Quote all of the data exactly as given. Skip every picture it contains.

Stored data
———

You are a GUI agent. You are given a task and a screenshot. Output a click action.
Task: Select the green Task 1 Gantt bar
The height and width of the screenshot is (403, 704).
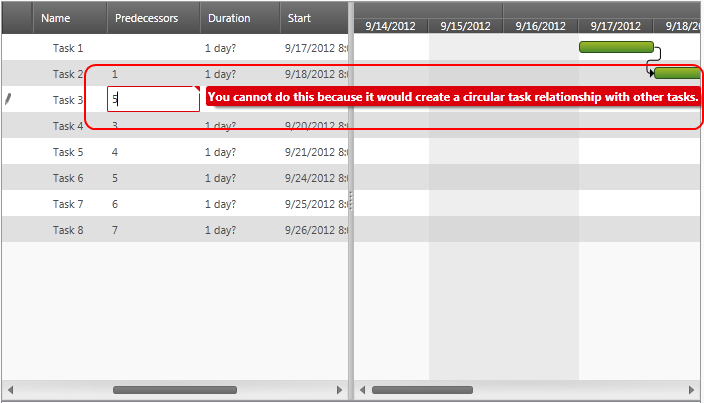[616, 47]

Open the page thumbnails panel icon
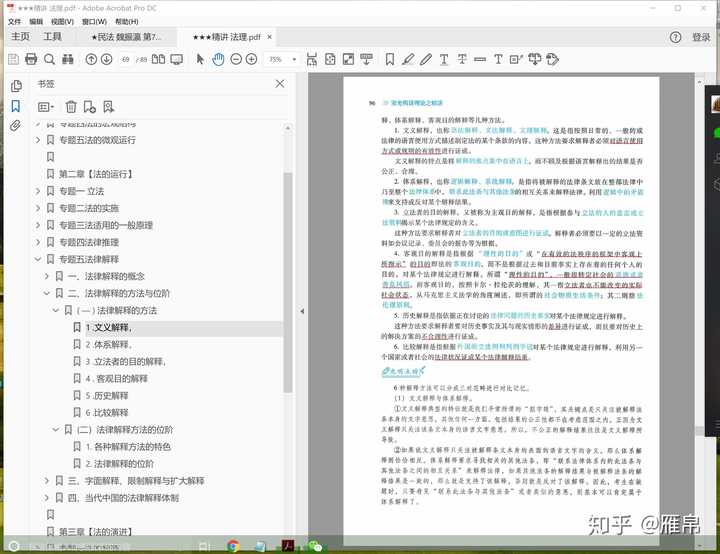15,85
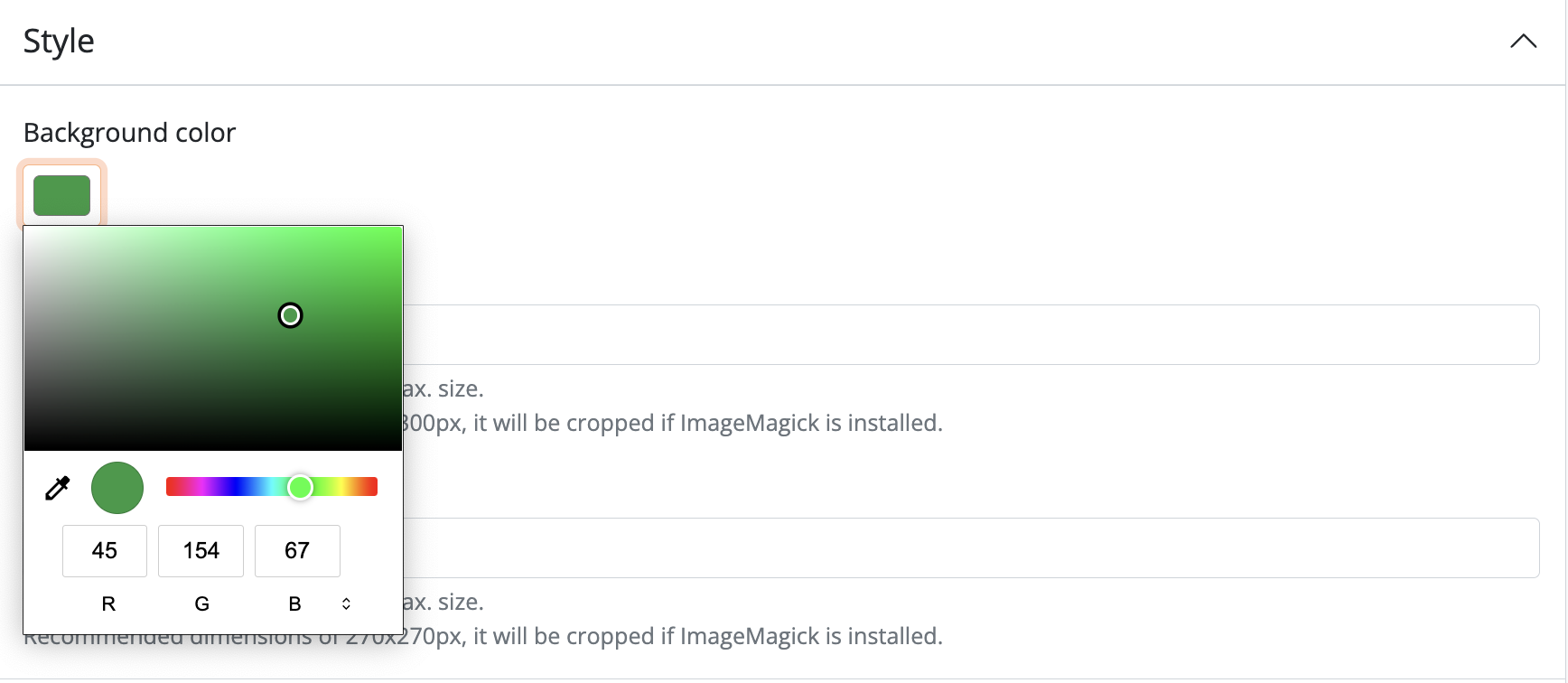
Task: Click the R channel label
Action: [x=108, y=603]

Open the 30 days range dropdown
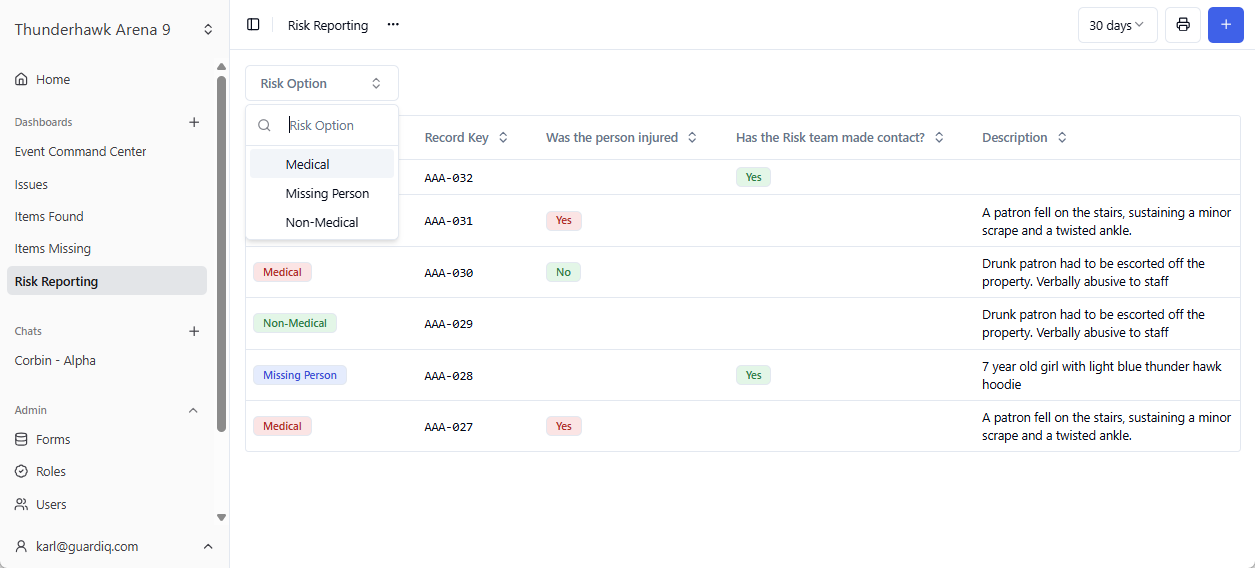coord(1117,25)
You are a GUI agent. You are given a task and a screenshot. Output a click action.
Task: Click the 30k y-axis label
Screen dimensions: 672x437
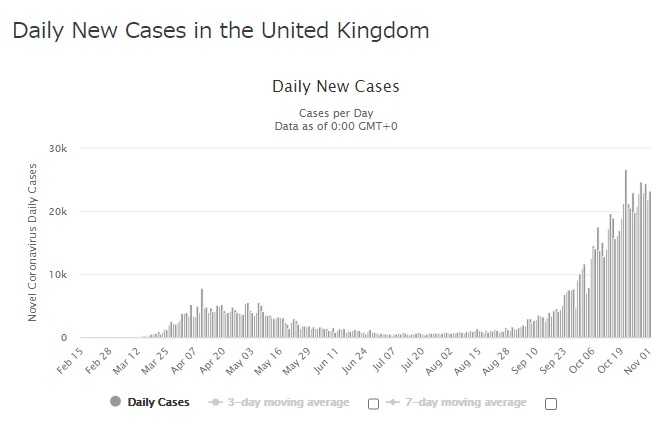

———

Reply to the exercise:
You are a GUI agent. You are given a task and a screenshot. Output a click action.
Task: Select the green Task 1 Gantt bar
The height and width of the screenshot is (403, 704).
[616, 47]

Open the page thumbnails panel icon
15,85
Task: Click the R channel label
Action: [x=108, y=603]

Open the 30 days range dropdown
coord(1117,25)
You are a GUI agent. You are given a task and a screenshot. Output a click action.
Task: Click the 30k y-axis label
Screen dimensions: 672x437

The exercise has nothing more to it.